I know, this question is very common in its formulation, but I want to get an idea of what HAR can do and what it can't.
Thanks,
Alex
Created 01-25-2017 04:10 PM
HDFS is a platform to store data while HAR is a file format (HTTP archive format). You can store HAS files in HDFS. As for version safe, then answer is yes and there are couple of ways. If your HAR files are small, then may be use HBase as it offers a built in mechanism to store versioned data (it will not be HAR format anymore, but that shouldn't matter).
If you must store HAR files, then you can store them in HDFS but make sure subsequent version of same HAR files are named different (for myarchivev1.har and myarchivev2.har and so on). Data in HDFS cannot be modified so your versions are safe but same file can be overridden, so your new files must be named different to retain previous version of the file.
Last but not least, HAR files contain HTTP session data which tends to be not too large. Is your HAR file going to be small or large? Do not bring your archive into HDFS if you are going to have small 1MB size files.

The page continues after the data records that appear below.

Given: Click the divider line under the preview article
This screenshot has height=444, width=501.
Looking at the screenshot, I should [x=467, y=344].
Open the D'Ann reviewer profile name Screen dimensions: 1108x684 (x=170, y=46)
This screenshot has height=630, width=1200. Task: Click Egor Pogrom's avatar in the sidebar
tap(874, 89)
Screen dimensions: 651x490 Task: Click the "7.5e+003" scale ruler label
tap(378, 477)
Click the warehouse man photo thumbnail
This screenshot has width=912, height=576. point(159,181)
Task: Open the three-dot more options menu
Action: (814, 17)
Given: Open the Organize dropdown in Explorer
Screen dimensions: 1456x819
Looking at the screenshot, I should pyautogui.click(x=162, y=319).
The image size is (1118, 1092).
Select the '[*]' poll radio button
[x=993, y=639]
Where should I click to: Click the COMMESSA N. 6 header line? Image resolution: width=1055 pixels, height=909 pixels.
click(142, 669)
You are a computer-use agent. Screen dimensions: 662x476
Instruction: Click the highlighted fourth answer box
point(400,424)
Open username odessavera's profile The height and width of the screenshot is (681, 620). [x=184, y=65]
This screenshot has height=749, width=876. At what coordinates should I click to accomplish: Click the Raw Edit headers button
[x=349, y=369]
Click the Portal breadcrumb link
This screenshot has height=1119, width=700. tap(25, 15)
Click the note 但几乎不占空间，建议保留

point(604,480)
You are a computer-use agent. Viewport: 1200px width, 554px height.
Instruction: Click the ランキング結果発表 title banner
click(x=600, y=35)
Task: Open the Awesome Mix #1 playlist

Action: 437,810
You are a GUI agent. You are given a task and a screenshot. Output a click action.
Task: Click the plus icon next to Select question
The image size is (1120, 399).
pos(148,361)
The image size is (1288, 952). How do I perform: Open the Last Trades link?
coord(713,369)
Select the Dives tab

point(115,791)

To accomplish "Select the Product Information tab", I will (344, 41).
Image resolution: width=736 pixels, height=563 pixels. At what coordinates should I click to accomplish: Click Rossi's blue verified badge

Your ideal minimum size should be above 100 MB (or at least 64 MB).
If your files are small, then it might make sense to use HBase (remember format stored will not be HAR anymore in this case).
Created 01-25-2017 04:23 PM
Hi @mqureshi, thanks for the quick response
ok. I've some additional questions:
- is it possible to track changes in HDFS or HBase (change, delete, ...)?
- how can user permissions be applied to items laying in HDFS / HBase?
Thanks in advance,
Alex
Created 01-25-2017 07:29 PM
Please see my replies inline below:
- is it possible to track changes in HDFS or HBase (change, delete, ...)?
you mean the kind of tracked changes a version control system does? Answer is no. HBase or HDFS simply provide you an ability to store your data. HBase provides lot of features including the ability to store multiple versions of same data. This means you can create an application which can tell what changes occured between two versions. HBase by itself will not tell you that. Same with HDFS.
- how can user permissions be applied to items laying in HDFS / HBase?
This is easy. You use Apache Ranger for comprehensive authorization. End to end security with proper authorization is can easily be implemented for both HBase and HDFS. Look for Ranger suport for HDFS and HBase. Not only this, you can also audit, and track lineage of the data, literally all the way to the source if you use Nifi to ingest. Without Nifi, you can still track lineage using Ranger and Atlas to whichever source you are ingesting data into HBase/HDFS from. Nifi on the other hand will give you the ability to capture data from your webserver, so you'll have the ability to track lineage all the way to where data was created, without writing a single line of code (Nifi is also UI based with a REST api if you need for your use case).
Created 01-25-2017 04:42 PM
- also deletion of an HAR file must be tracked in protocols that are also safe against manipulation
Ranger has audit capabilities and it integrates with AD/LDAP services.
- it must be possible to preserve the deletion of archives for a defined period of time (for example 10 years)
Within Ranger you can remove users access to the files and you can use HDFS for archival (it's pretty good for that ;). If users need to access this "cold" data again, just enable the permission within Ranger. From the user perspective the file was "deleted."
To @mqureshi's point, you'll need to think about the application layer. You don't want load these small files one at a time into HDFS and the app you pick can help you enforce some of your requirements. You can use Nifi to acquire, route, and transform the HAR data as well prior to landing into HDFS so look into that as well.
Hope this helps,